Roba seria, dunque. Niente di irragionevole. Una specie di miracolo a tempo scaduto. Cresmo e Abu Laila garantivano che si poteva fare. L'aereo italiano era già sulla pista dell'aeroporto internazionale di Bagdad in attesa del prezioso carico. Aveva però fatto scalo in Giordania prima di decollare alla volta della capitale irachena. Gli americani avevano chiesto spiegazioni prima di dare l'ok e si erano sentiti rispondere: stiamo andando a prendere le due Simone.

E forse non è un caso che proprio dalla Giordania partisse l'indiscrezione che le due ragazze erano vive e vicine ad essere liberate. Il corrispondente del quotidiano del Kuwait scriveva del pagamento di un riscatto. Un milione di dollari da versare in due trance. I primi 500 mila subito, gli altri a liberazione avvenuta. Circostanza questa che metteva a repentaglio la riuscita di tutta l'operazione. Dulemi ci convocava nuovamente. Lo sceicco Yahya Al Hazà s'incaricava di scortarci dall'hotel Palestine alla villetta in Masbah Street. Nello studio di Al Dulemi era in corso una riunione. Le facce erano piuttosto scure. Al Dulemi non nascondeva che le cose si erano improvvisamente complicate. E le notizie di riscatto correvano il rischio di affondare la trattativa. Addirittura temeva che si fosse inserito un terzo soggetto. E il nostro accordo non aveva più valore.

Avremmo potuto scrivere tutto e raccontare l'eventuale sconfitta dell'ala moderata della guerriglia irachena. Qualche speranza c'era ancora, ma quei maledetti 500 mila dollari potevano compromettere tutto. "Credetemi - ci diceva - tra noi ci sono imprenditori e proprietari terrieri per i quali quella cifra, pur considerevole è poca cosa. Ma il gruppo che ha in mano le vostre ragazze pensa che vogliamo fregarli. Tareq è riuscito a spiegare la fuga di notizie dalla Giordania e dal Kuwait, ma sui soldi non è stato convincente. Vogliono parlare con me. Sto aspettando la loro telefonata". Che alle 14.17 in punto per fortuna arrivava. Al Dulemi riusciva a trovare le parole giuste.

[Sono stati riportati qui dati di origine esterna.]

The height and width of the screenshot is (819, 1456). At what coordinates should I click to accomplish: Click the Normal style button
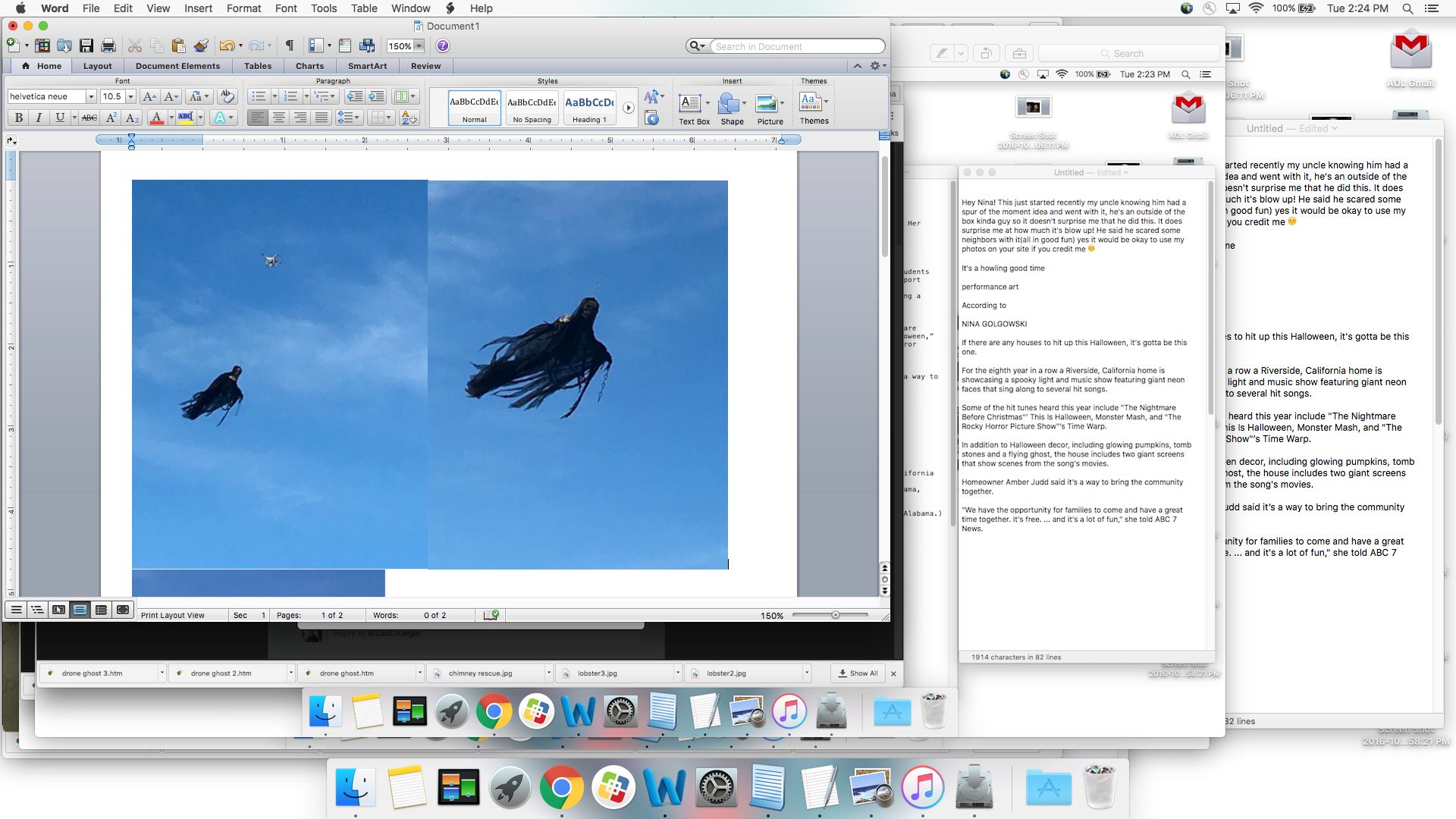(475, 108)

Ma c'era sempre un piccolo margine di rischio che tutto saltasse all'ultimo momento. Un blitz, un ripensamento. Ci salutavamo con la speranza che tutto si concludesse entro le 13 di oggi. Poi alle 18.30 ora di Bagdad (le 16.30 in Italia) i rapitori chiamavano Tareq Alani: "Le stiamo liberando". Era vero. E il resto è la cronaca di un giorno felice.